───── Extracted entries ─────

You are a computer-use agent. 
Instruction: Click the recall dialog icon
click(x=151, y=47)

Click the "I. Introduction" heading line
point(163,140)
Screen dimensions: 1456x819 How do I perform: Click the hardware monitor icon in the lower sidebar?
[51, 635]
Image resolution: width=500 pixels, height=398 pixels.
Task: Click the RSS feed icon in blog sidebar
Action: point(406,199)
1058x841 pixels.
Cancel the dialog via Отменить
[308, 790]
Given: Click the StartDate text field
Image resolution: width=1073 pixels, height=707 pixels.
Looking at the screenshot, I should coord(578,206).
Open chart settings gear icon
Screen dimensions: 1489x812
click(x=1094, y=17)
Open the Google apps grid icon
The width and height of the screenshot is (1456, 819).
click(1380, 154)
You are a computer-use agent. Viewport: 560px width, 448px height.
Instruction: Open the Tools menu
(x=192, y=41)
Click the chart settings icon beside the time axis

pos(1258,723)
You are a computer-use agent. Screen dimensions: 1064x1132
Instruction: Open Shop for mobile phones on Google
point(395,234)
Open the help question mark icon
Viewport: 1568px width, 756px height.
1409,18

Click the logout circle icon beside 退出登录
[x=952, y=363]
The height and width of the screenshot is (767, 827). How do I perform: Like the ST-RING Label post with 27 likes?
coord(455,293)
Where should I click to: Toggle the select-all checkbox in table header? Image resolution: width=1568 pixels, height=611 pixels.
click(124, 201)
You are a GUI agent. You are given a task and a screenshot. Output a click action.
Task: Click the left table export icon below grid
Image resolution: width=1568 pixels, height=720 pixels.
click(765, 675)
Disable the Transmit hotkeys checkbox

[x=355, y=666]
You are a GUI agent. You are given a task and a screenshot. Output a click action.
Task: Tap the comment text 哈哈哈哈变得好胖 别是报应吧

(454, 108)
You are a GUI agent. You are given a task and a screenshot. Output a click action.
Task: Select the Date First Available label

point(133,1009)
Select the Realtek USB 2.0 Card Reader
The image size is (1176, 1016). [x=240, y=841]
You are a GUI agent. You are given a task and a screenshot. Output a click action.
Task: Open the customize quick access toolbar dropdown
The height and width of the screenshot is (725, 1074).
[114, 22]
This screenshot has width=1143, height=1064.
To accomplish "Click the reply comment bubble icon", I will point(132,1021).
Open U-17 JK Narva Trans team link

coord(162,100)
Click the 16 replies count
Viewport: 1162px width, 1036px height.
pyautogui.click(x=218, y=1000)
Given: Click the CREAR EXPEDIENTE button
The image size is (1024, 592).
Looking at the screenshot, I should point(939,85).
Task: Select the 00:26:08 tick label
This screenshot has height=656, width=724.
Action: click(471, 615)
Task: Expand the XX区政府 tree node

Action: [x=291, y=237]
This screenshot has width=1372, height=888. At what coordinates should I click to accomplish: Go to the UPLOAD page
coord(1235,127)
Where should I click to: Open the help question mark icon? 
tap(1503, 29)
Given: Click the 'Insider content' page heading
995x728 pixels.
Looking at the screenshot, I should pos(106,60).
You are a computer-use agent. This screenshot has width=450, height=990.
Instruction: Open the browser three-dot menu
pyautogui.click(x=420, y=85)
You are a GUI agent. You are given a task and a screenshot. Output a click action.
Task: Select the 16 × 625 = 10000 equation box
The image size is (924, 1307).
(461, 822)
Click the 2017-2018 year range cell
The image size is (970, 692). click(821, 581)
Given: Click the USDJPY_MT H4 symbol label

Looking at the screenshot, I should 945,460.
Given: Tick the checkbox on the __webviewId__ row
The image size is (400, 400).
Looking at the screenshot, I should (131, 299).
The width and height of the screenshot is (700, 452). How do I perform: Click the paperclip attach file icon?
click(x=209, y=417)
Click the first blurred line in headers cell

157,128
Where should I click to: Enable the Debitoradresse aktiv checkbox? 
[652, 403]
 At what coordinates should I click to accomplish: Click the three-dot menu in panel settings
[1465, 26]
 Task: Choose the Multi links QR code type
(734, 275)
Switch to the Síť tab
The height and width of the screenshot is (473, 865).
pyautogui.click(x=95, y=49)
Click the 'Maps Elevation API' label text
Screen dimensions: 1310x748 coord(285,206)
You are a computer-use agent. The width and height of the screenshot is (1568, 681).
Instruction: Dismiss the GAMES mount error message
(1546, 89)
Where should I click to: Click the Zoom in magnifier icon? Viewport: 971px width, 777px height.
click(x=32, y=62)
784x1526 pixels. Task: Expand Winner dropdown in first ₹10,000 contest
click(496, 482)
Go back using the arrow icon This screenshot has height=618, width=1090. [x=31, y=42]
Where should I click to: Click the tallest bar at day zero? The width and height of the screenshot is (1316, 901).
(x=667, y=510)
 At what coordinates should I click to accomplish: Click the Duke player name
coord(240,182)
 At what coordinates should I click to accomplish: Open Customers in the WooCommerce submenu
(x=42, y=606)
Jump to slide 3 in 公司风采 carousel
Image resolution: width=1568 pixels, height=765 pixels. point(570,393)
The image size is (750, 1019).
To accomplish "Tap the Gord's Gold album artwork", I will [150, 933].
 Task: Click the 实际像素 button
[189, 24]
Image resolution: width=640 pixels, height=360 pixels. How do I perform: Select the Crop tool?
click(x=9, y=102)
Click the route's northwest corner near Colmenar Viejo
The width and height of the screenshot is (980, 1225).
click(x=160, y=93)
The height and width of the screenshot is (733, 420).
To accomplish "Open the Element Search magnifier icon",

─────

_Set problem_
Rewrite all of the items above as a numbered list, leaving out the blank lines.

_The result_
1. You are a computer-use agent. 
2. Instruction: Click the recall dialog icon
3. click(x=151, y=47)
4. Click the "I. Introduction" heading line
5. point(163,140)
6. Screen dimensions: 1456x819 How do I perform: Click the hardware monitor icon in the lower sidebar?
7. [51, 635]
8. Image resolution: width=500 pixels, height=398 pixels.
9. Task: Click the RSS feed icon in blog sidebar
10. Action: point(406,199)
11. 1058x841 pixels.
12. Cancel the dialog via Отменить
13. [308, 790]
14. Given: Click the StartDate text field
15. Image resolution: width=1073 pixels, height=707 pixels.
16. Looking at the screenshot, I should coord(578,206).
17. Open chart settings gear icon
18. Screen dimensions: 1489x812
19. click(x=1094, y=17)
20. Open the Google apps grid icon
21. The width and height of the screenshot is (1456, 819).
22. click(1380, 154)
23. You are a computer-use agent. Viewport: 560px width, 448px height.
24. Instruction: Open the Tools menu
25. (x=192, y=41)
26. Click the chart settings icon beside the time axis
27. pos(1258,723)
28. You are a computer-use agent. Screen dimensions: 1064x1132
29. Instruction: Open Shop for mobile phones on Google
30. point(395,234)
31. Open the help question mark icon
32. Viewport: 1568px width, 756px height.
33. 1409,18
34. Click the logout circle icon beside 退出登录
35. [x=952, y=363]
36. The height and width of the screenshot is (767, 827). How do I perform: Like the ST-RING Label post with 27 likes?
37. coord(455,293)
38. Where should I click to: Toggle the select-all checkbox in table header? Image resolution: width=1568 pixels, height=611 pixels.
39. click(124, 201)
40. You are a GUI agent. You are given a task and a screenshot. Output a click action.
41. Task: Click the left table export icon below grid
42. Image resolution: width=1568 pixels, height=720 pixels.
43. click(765, 675)
44. Disable the Transmit hotkeys checkbox
45. [x=355, y=666]
46. You are a GUI agent. You are given a task and a screenshot. Output a click action.
47. Task: Tap the comment text 哈哈哈哈变得好胖 别是报应吧
48. (454, 108)
49. You are a GUI agent. You are given a task and a screenshot. Output a click action.
50. Task: Select the Date First Available label
51. point(133,1009)
52. Select the Realtek USB 2.0 Card Reader
53. The image size is (1176, 1016). [x=240, y=841]
54. You are a GUI agent. You are given a task and a screenshot. Output a click action.
55. Task: Open the customize quick access toolbar dropdown
56. The height and width of the screenshot is (725, 1074).
57. [114, 22]
58. This screenshot has width=1143, height=1064.
59. To accomplish "Click the reply comment bubble icon", I will point(132,1021).
60. Open U-17 JK Narva Trans team link
61. coord(162,100)
62. Click the 16 replies count
63. Viewport: 1162px width, 1036px height.
64. pyautogui.click(x=218, y=1000)
65. Given: Click the CREAR EXPEDIENTE button
66. The image size is (1024, 592).
67. Looking at the screenshot, I should point(939,85).
68. Task: Select the 00:26:08 tick label
69. This screenshot has height=656, width=724.
70. Action: click(471, 615)
71. Task: Expand the XX区政府 tree node
72. Action: [x=291, y=237]
73. This screenshot has width=1372, height=888. At what coordinates should I click to accomplish: Go to the UPLOAD page
74. coord(1235,127)
75. Where should I click to: Open the help question mark icon? 
76. tap(1503, 29)
77. Given: Click the 'Insider content' page heading
78. 995x728 pixels.
79. Looking at the screenshot, I should pos(106,60).
80. You are a computer-use agent. This screenshot has width=450, height=990.
81. Instruction: Open the browser three-dot menu
82. pyautogui.click(x=420, y=85)
83. You are a GUI agent. You are given a task and a screenshot. Output a click action.
84. Task: Select the 16 × 625 = 10000 equation box
85. The image size is (924, 1307).
86. (461, 822)
87. Click the 2017-2018 year range cell
88. The image size is (970, 692). click(821, 581)
89. Given: Click the USDJPY_MT H4 symbol label
90. Looking at the screenshot, I should 945,460.
91. Given: Tick the checkbox on the __webviewId__ row
92. The image size is (400, 400).
93. Looking at the screenshot, I should (131, 299).
94. The width and height of the screenshot is (700, 452). How do I perform: Click the paperclip attach file icon?
95. click(x=209, y=417)
96. Click the first blurred line in headers cell
97. 157,128
98. Where should I click to: Enable the Debitoradresse aktiv checkbox? 
99. [652, 403]
100.  At what coordinates should I click to accomplish: Click the three-dot menu in panel settings
101. [1465, 26]
102.  Task: Choose the Multi links QR code type
103. (734, 275)
104. Switch to the Síť tab
105. The height and width of the screenshot is (473, 865).
106. pyautogui.click(x=95, y=49)
107. Click the 'Maps Elevation API' label text
108. Screen dimensions: 1310x748 coord(285,206)
109. You are a computer-use agent. The width and height of the screenshot is (1568, 681).
110. Instruction: Dismiss the GAMES mount error message
111. (1546, 89)
112. Where should I click to: Click the Zoom in magnifier icon? Viewport: 971px width, 777px height.
113. click(x=32, y=62)
114. 784x1526 pixels. Task: Expand Winner dropdown in first ₹10,000 contest
115. click(496, 482)
116. Go back using the arrow icon This screenshot has height=618, width=1090. [x=31, y=42]
117. Where should I click to: Click the tallest bar at day zero? The width and height of the screenshot is (1316, 901).
118. (x=667, y=510)
119.  At what coordinates should I click to accomplish: Click the Duke player name
120. coord(240,182)
121.  At what coordinates should I click to accomplish: Open Customers in the WooCommerce submenu
122. (x=42, y=606)
123. Jump to slide 3 in 公司风采 carousel
124. Image resolution: width=1568 pixels, height=765 pixels. point(570,393)
125. The image size is (750, 1019).
126. To accomplish "Tap the Gord's Gold album artwork", I will [150, 933].
127.  Task: Click the 实际像素 button
128. [189, 24]
129. Image resolution: width=640 pixels, height=360 pixels. How do I perform: Select the Crop tool?
130. click(x=9, y=102)
131. Click the route's northwest corner near Colmenar Viejo
132. The width and height of the screenshot is (980, 1225).
133. click(x=160, y=93)
134. The height and width of the screenshot is (733, 420).
135. To accomplish "Open the Element Search magnifier icon",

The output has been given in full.